Les universités devraient ouvrir la porte à l’IA et devenir le fer de lance de cette innovation spectaculaire. Cela leur conférerait l’autorité morale nécessaire pour favoriser le développement de cette technologie, assurer son administration et faire preuve de leadership intellectuel. Elles veilleraient ainsi à faire de l’IA un catalyseur qui tracerait la voie d’un avenir meilleur pour l’humanité.

Constantine Passaris est professeur d’économie à l’Université du Nouveau-Brunswick, titulaire d’une bourse Dobbin (Irlande) et d’une bourse de la Fondation Onassis (Grèce), et membre de l’Ordre du Nouveau-Brunswick.

COMMENTAIRES
Laisser un commentaire
University Affairs moderates all comments according to the following guidelines. If approved, comments generally appear within one business day. We may republish particularly insightful remarks in our print edition or elsewhere.
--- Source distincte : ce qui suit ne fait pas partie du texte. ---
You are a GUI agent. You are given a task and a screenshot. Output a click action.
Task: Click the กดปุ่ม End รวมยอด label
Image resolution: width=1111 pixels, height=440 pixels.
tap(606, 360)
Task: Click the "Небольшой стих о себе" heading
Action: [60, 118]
Votre adresse e-mail ne sera pas publiée. Les champs obligatoires sont indiqués avec *

  1. Eric GEORGE / 2 octobre 2024 à 09:32

    Je vous avoue que je m’interroge sur ce type de discours techno-déterministe qui domine à chaque innovation sociotechnique. La mission historique des universités a toujours été de contribuer à l’éducation de citoyennes et de citoyens critiques. Je ne vois aucune trace de distanciation critique vis à vis de ce que l’on appelle l’intelligence artificielle depuis quelques années. Justement, pourquoi est-il soudainement question d’IA ? cette expression ne mériterait-elle pas d’être définie avec précision ? Ne serait-il pas important de mettre l’accent sur le type d’acteurs sociaux qui développent des discours dythirambiques sur celle-ci ? Concrètement, parlons-nous par exemple d’IA faible ou d’IA forte ? N’oublions-nous pas que derrière ce vocable, sont invisibilisés des millions de travailleuses et de travailleurs comme l’a bien mis en évidence le sociologue français Antonio Casilli dans son ouvrage En attendant les robots. N’oublions-nous pas que cette « IA » est principalement portée par les entreprises les plus puissantes de la planète qui mettent de plus en plus les États au service de ces entreprises principalement étatsuniennes (ou chinoises) et qui contribuent d’ailleurs à la privatisation de nos universités ? Voici quelques-unes des interrogations qui, me semble-t-il, mériteraient d’être posées.